4. [appellant] betoogt voorts dat de rechtbank niet heeft onderkend dat het college niet in redelijkheid ontheffing als bedoeld in artikel 2.5.30, vierde lid, aanhef en onder b, van de Bouwverordening heeft kunnen verlenen. Hiertoe voert hij aan dat niet op andere wijze in voldoende parkeerruimte is voorzien.
4.1. Ingevolge artikel 2.5.30, eerste lid, van de Bouwverordening moet, indien de omvang of de bestemming van een gebouw daartoe aanleiding geeft, ten behoeve van het parkeren of stallen van auto's in voldoende mate ruimte zijn aangebracht in, op of onder het gebouw, dan wel op of onder het onbebouwde terrein dat bij dat gebouw behoort. Deze ruimte mag niet overbemeten zijn, gelet op het gebruik of de bewoning van het gebouw, waarbij rekening moet worden gehouden met de eventuele bereikbaarheid per openbaar vervoer.

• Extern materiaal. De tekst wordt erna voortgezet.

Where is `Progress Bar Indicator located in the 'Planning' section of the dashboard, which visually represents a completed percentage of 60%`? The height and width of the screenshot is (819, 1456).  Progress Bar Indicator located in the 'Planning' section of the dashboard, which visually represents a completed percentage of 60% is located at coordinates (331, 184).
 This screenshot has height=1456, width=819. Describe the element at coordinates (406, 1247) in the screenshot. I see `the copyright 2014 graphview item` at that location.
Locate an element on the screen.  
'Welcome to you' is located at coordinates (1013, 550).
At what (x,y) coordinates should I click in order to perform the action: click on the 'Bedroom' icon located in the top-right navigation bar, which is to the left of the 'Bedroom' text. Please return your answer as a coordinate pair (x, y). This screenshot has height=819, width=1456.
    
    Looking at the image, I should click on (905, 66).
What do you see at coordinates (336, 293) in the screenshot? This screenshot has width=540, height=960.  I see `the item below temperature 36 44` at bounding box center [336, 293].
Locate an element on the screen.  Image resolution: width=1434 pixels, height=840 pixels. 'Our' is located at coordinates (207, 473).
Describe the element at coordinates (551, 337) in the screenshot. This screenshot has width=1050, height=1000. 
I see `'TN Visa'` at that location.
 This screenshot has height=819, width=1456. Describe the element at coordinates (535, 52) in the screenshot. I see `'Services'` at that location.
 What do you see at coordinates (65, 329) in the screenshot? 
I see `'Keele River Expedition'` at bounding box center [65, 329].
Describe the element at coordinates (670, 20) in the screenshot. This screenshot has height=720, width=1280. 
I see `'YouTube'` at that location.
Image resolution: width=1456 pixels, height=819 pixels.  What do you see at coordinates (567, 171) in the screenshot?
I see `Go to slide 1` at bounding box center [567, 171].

Ingevolge het vierde lid, aanhef en onder b, voor zover hier van belang, kan het college ontheffing verlenen van het bepaalde in het eerste lid voor zover op andere wijze in de nodige parkeer- of stallingruimte, dan wel laad- of losruimte wordt voorzien.
4.2. Het college heeft zich op het standpunt gesteld dat op grond van de gemeentelijke parkeernormen voor het bouwplan 6 parkeerplaatsen nodig zijn. Voorts heeft het college zich op het standpunt gesteld dat op het perceel niet in parkeerplaatsen kan worden voorzien, maar ontheffing krachtens artikel 2.5.30, vierde lid, aanhef en onder b, van de bouwverordening kan worden verleend, nu Border Estate B.V. acht langjarige huurovereenkomsten heeft overgelegd voor parkeerplaatsen in de directe omgeving van het pand. Gelet op het voorgaande, heeft de rechtbank terecht geoordeeld dat het college zich in redelijkheid op het standpunt heeft kunnen stellen dat op andere wijze in voldoende parkeerruimte wordt voorzien.
5. Het hoger beroep is ongegrond. De aangevallen uitspraak dient te worden bevestigd.
6. Voor een proceskostenveroordeling bestaat geen aanleiding.
De Afdeling bestuursrechtspraak van de Raad van State
Recht doende in naam der Koningin:
bevestigt de aangevallen uitspraak.
Aldus vastgesteld door mr. J. Hoekstra, lid van de enkelvoudige kamer, in tegenwoordigheid van mr. M.A. Graaff-Haasnoot, ambtenaar van staat.